**Record extracts**
....
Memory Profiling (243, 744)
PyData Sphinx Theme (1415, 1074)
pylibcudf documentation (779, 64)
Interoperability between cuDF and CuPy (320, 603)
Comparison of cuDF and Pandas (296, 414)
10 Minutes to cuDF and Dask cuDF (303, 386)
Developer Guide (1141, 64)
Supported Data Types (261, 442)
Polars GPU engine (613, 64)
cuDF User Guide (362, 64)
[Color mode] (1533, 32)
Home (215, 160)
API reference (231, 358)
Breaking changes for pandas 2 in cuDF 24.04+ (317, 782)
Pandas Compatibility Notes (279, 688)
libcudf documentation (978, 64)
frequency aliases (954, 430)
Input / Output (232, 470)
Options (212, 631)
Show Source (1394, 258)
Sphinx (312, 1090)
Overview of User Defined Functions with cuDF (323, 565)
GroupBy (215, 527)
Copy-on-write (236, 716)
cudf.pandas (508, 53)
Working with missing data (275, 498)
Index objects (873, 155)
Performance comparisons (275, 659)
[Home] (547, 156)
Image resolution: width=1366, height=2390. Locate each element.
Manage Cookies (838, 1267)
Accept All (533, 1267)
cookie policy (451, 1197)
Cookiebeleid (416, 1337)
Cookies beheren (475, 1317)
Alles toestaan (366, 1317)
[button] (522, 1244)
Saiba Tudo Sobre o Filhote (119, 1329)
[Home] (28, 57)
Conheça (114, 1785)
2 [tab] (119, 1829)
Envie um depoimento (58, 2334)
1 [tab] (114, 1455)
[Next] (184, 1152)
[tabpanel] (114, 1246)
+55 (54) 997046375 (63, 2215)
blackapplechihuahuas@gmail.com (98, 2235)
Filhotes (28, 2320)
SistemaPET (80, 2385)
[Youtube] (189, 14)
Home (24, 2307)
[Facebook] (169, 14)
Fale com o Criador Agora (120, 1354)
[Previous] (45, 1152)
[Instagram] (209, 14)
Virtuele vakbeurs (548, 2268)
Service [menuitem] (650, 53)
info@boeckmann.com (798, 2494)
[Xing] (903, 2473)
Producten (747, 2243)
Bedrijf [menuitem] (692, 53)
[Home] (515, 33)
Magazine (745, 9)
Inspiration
....
**Requirement**
From the first line of the data above to the line containing "Performance comparisons (275, 659)", repeat everything exactly and add nothing.

**Task answer**
Memory Profiling (243, 744)
PyData Sphinx Theme (1415, 1074)
pylibcudf documentation (779, 64)
Interoperability between cuDF and CuPy (320, 603)
Comparison of cuDF and Pandas (296, 414)
10 Minutes to cuDF and Dask cuDF (303, 386)
Developer Guide (1141, 64)
Supported Data Types (261, 442)
Polars GPU engine (613, 64)
cuDF User Guide (362, 64)
[Color mode] (1533, 32)
Home (215, 160)
API reference (231, 358)
Breaking changes for pandas 2 in cuDF 24.04+ (317, 782)
Pandas Compatibility Notes (279, 688)
libcudf documentation (978, 64)
frequency aliases (954, 430)
Input / Output (232, 470)
Options (212, 631)
Show Source (1394, 258)
Sphinx (312, 1090)
Overview of User Defined Functions with cuDF (323, 565)
GroupBy (215, 527)
Copy-on-write (236, 716)
cudf.pandas (508, 53)
Working with missing data (275, 498)
Index objects (873, 155)
Performance comparisons (275, 659)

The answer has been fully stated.